The Ball was in its glory this year, with a slighted updated approach: the categories were split up, and this made everything feel a bit fresher, and like less of a slog. When all was said and done Willow Pill won the ball maxi-challenge. My favorite look: Lady Camden’s red pinup style. Simple. Elegant. Stunning. Least favorite look: Jorgeous’ weirdly confederate look. Hm.
Maddy and June were bottom two and lip-synced to Kylie Minogue’s, “I Love It.” June gave us some wardrobe malfunctions (after tripping earlier to Carson Kressley’s obvious dismay) and a lackluster wig reveal. Unfortunately, she just didn’t bring her A-game to the lip-sync. But wait…the chocolate bar! Could June’s padded ass be saved? Will she get to slay another day away?! Will she play a flute with Oompa Loompas or some other weird shit? Alas. Just chocolate. June sashayed away, Maddy lived to wear another backwards ballcap simply by doing the assignment and not fucking up, and his GF will get to see another day of her man doing her thing.
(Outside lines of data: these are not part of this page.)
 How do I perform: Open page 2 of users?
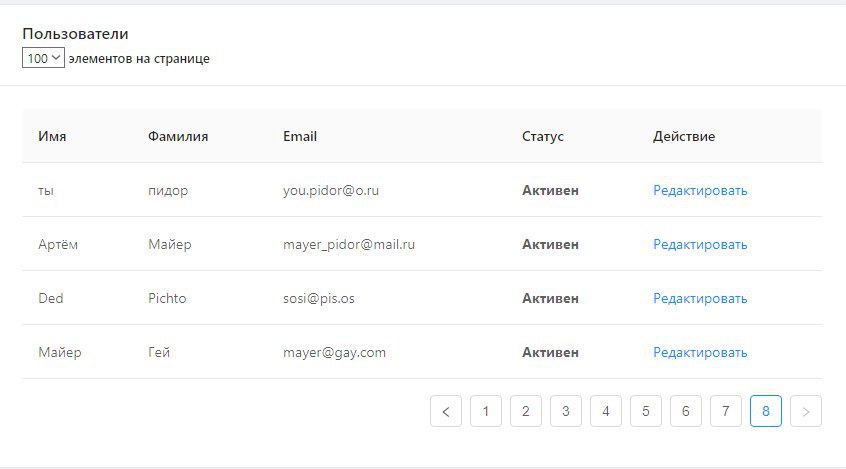pos(526,411)
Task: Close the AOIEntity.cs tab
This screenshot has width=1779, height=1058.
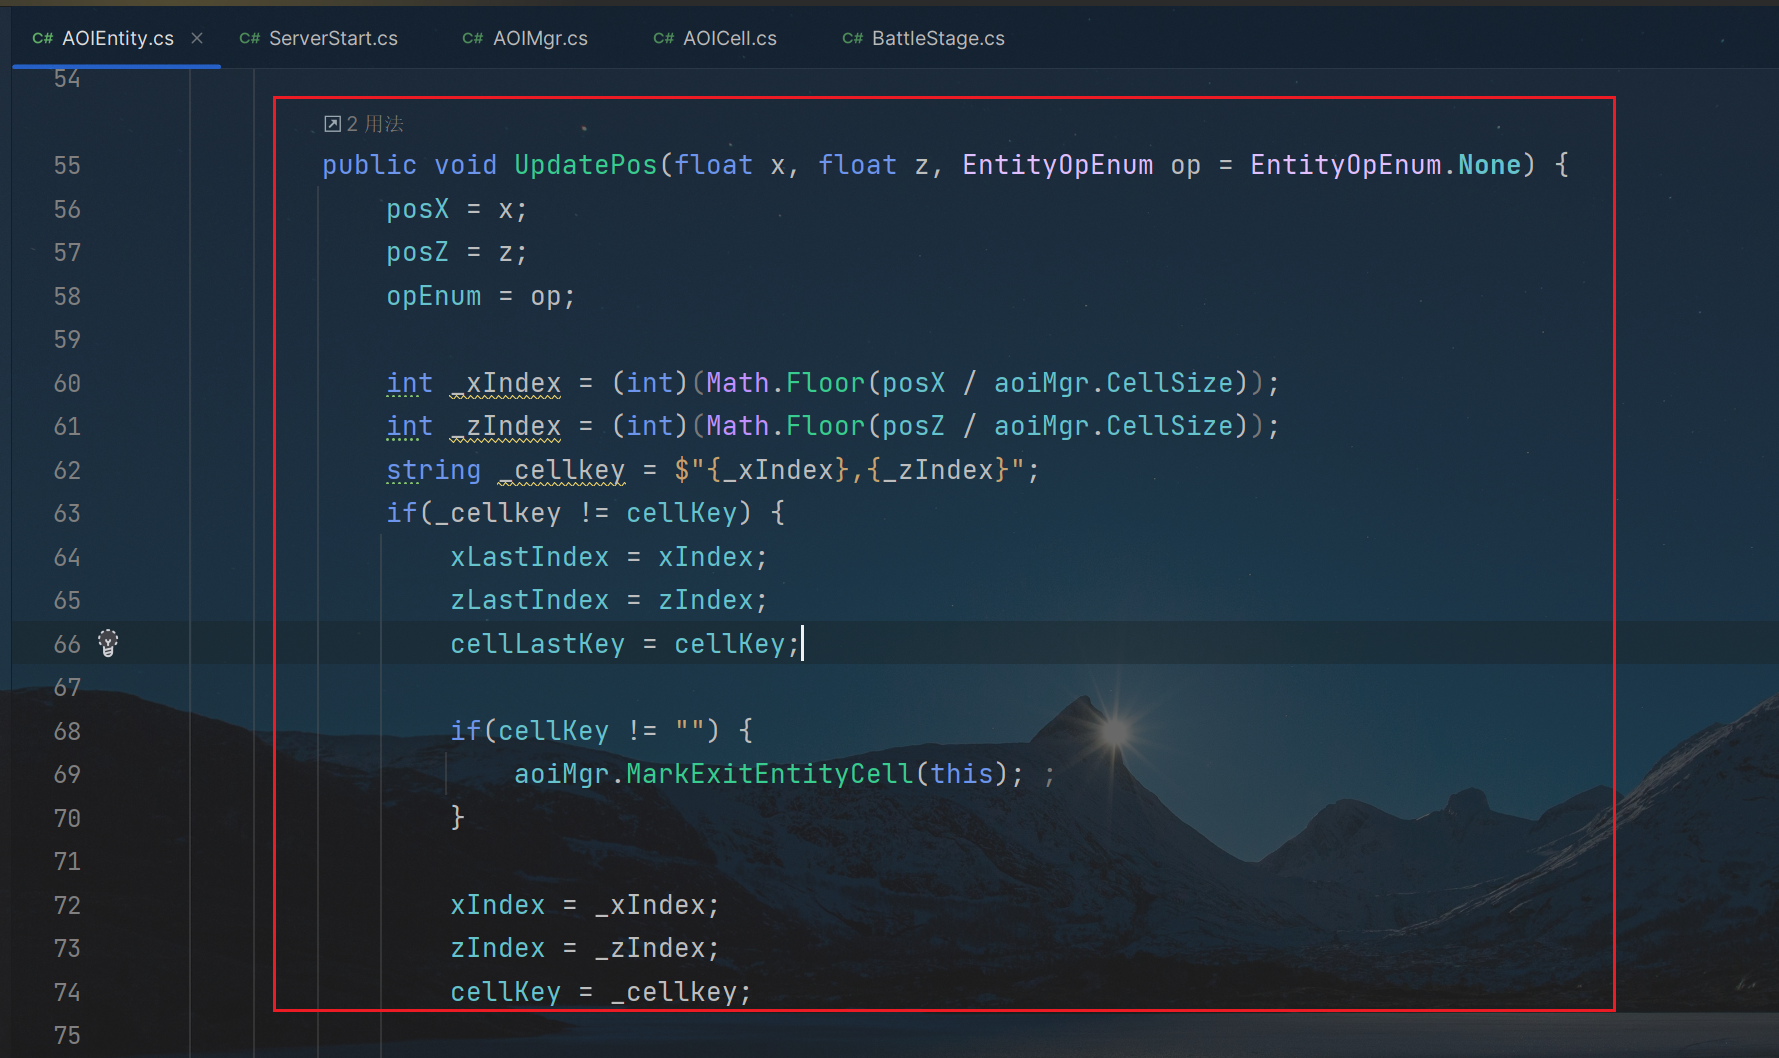Action: point(197,38)
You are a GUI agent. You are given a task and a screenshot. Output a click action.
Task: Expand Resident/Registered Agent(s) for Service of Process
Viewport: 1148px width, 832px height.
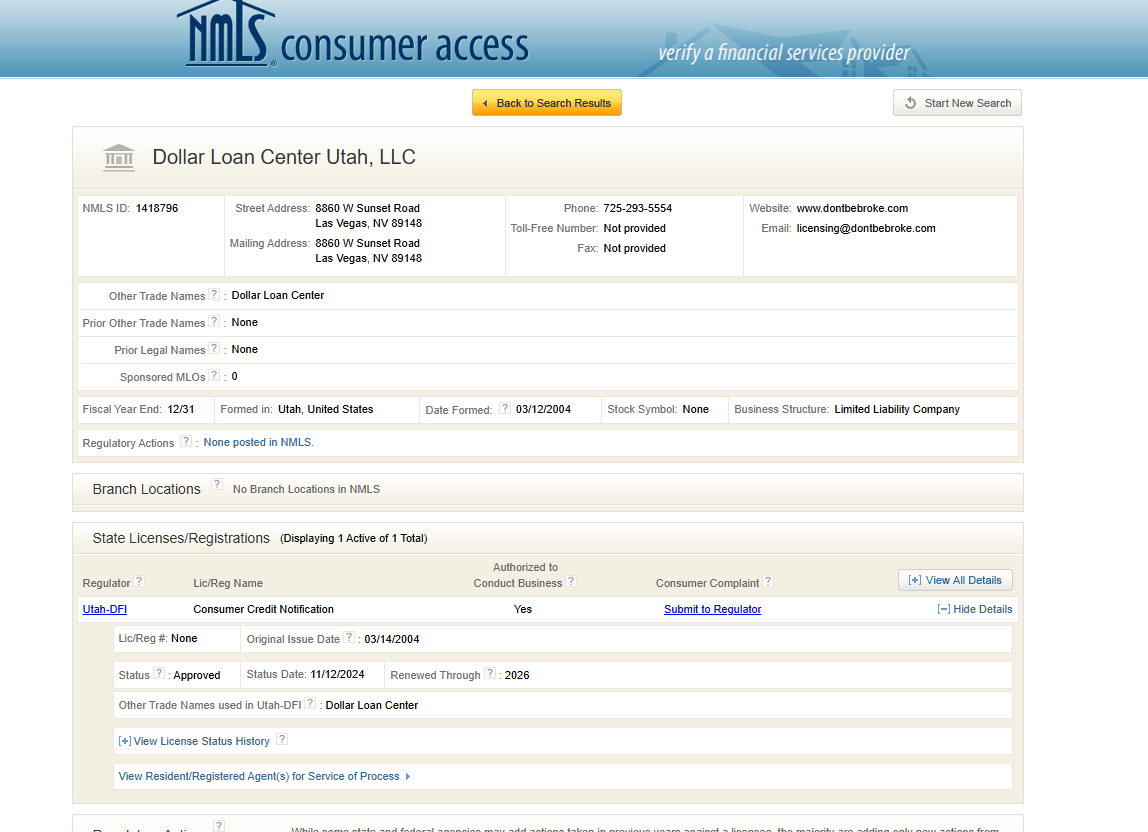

This week also sent us deeper into the gravity that comes with every season to varying degrees. Kornbread and Willow’s bond becomes even stronger when Kornbread helps Willow out with the construction of her look. Willow’s health issues prove to be a slight hindrance this week, but the kind of support and chosen-family-love Kornbread shows is 100% the shit we want to always see. Love it. We also learn more about Orion’s story. We hear about his mom’s battles with bipolar disorder and how she died by suicide. His looks are an homage to her, and we love creating beauty out of tragedy. I’m glad Orion is back.
This season is proving itself to be a fun and ultimately silly season of Drag Race. I think my fears of the constant “branding” have been mostly calmed for now, and I’m excited for what the rest of the season brings!